**EXERCISE:** Can you edit the Spark download thread, starting at "And repeat as" and ending at "github repo :)", and give that part back with "repeat" changed to "rerun"?

**QUOTED PASSAGE:**
● ● ● ● ● ● ●

Datasets:
Here's a download script parallelized using Spark
#22
by
srowen
- opened
This UDF will do the work, and return the result of the download to check if it failed:
import subprocess
from pyspark.sql.functions import udf
@udf('int')
def download_crawl_url(url):
out_dir = "/Volumes/datasets/redpajama_v2/dataset"
wget_cmd = ["wget", "--no-host-directories", "--force-directories", "--cut-dirs=2", "--timestamping", "--no-if-modified-since", "--no-show-progress", url]
result = subprocess.run(wget_cmd, cwd=out_dir, check=False, capture_output=True)
if result.returncode != 0:
print(result.stdout.decode('utf-8'))
print(result.stderr.decode('utf-8'))
return result.returncode
This runs the UDF, and breaks the work into more manageable task sizes:
# Filter as desired on 'crawl', or 'lang_bucket', to download just part, after parsing it out of the paths. Example:
# from pyspark.sql.functions import regexp_extract, col
# ...
# withColumn("lang_bucket", regexp_extract("url", "[a-z]{2}_(head|middle|tail)", 0)).\
# filter(col("lang_bucket").contains("_middle")).\
# Change this to whatever file of URLs you want - documents, quality_signals
spark.read.text("/.../document-urls.txt").toDF("url").\
repartition(200 * spark.sparkContext.defaultParallelism).\
select("url", download_crawl_url("url").alias("status")).\
write.mode("overwrite").parquet("/.../crawl_result_temp")
After done you can re-try anything that failed. Important as you're probably going to have a few problems in millions of files.
spark.read.parquet("/.../crawl_result_temp").filter("status <> 0").select("url", download_crawl_url("url").alias("status")).\
write.mode("overwrite").parquet("/.../crawl_result_temp_2")
And repeat as needed.
(Watch out for a few files that don't work: https://huggingface.co/datasets/togethercomputer/RedPajama-Data-V2/discussions/20 )
that's super useful, thanks @srowen ! Feel free to create a PR for this in the Redpajama github repo :)

● ● ● ● ● ● ●

(Stored data entries)
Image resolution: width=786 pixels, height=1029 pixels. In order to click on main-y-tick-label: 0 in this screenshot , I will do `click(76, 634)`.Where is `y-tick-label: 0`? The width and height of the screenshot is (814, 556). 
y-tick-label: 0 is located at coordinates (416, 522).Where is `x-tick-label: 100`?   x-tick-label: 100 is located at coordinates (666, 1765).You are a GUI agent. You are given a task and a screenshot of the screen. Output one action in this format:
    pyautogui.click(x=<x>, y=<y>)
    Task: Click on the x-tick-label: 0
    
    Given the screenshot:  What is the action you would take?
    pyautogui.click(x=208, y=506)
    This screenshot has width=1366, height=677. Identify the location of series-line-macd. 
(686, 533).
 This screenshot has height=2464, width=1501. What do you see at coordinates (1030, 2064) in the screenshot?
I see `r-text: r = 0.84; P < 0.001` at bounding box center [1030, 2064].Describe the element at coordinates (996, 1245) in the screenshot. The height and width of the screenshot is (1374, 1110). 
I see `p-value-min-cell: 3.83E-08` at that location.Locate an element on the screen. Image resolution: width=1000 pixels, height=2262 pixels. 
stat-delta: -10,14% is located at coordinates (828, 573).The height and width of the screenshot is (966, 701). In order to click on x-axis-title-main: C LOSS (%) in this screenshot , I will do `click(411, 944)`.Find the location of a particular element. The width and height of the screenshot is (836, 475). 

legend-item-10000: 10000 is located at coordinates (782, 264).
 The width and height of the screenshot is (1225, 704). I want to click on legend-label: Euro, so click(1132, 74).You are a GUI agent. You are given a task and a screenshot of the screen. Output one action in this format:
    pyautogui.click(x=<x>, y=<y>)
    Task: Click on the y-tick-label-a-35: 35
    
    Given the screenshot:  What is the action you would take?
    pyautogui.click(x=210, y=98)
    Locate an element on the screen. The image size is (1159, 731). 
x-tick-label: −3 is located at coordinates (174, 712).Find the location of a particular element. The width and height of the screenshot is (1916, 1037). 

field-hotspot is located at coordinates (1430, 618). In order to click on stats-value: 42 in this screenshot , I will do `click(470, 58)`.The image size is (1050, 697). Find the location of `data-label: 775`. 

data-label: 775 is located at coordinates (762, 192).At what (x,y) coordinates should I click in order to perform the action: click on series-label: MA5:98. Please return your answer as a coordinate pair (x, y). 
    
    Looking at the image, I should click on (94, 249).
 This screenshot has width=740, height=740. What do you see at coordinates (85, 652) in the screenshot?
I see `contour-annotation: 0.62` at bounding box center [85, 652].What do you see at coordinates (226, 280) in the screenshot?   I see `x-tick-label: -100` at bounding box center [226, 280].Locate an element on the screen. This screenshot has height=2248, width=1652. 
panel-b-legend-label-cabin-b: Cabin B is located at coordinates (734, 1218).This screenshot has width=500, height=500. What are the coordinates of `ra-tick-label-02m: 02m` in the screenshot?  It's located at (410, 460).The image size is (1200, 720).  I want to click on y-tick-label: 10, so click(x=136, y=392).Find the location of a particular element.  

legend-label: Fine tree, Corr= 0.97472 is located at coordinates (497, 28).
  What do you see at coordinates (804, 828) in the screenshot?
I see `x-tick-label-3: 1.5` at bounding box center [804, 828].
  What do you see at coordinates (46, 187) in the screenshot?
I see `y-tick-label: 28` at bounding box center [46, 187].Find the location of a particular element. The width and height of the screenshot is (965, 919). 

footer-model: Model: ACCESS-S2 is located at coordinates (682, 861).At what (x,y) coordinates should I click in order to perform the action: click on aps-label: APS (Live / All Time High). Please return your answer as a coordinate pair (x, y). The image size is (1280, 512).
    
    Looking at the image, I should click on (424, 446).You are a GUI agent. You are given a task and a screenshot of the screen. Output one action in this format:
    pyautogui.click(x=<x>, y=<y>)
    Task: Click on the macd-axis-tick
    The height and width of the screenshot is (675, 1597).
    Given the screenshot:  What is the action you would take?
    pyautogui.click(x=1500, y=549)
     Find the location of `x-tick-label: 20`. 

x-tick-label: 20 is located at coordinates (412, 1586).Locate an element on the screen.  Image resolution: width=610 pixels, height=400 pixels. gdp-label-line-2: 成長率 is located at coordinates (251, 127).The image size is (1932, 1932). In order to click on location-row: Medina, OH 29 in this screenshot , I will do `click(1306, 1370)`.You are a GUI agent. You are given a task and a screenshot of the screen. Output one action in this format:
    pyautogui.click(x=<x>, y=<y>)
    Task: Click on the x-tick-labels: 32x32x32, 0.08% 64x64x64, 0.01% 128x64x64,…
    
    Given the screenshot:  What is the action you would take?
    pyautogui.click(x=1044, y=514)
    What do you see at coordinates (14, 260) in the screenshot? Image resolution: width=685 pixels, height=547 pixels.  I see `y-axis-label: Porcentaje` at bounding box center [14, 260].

● ● ● ● ● ● ●

**EXPECTED ANSWER:**
And rerun as needed.
(Watch out for a few files that don't work: https://huggingface.co/datasets/togethercomputer/RedPajama-Data-V2/discussions/20 )
that's super useful, thanks @srowen ! Feel free to create a PR for this in the Redpajama github repo :)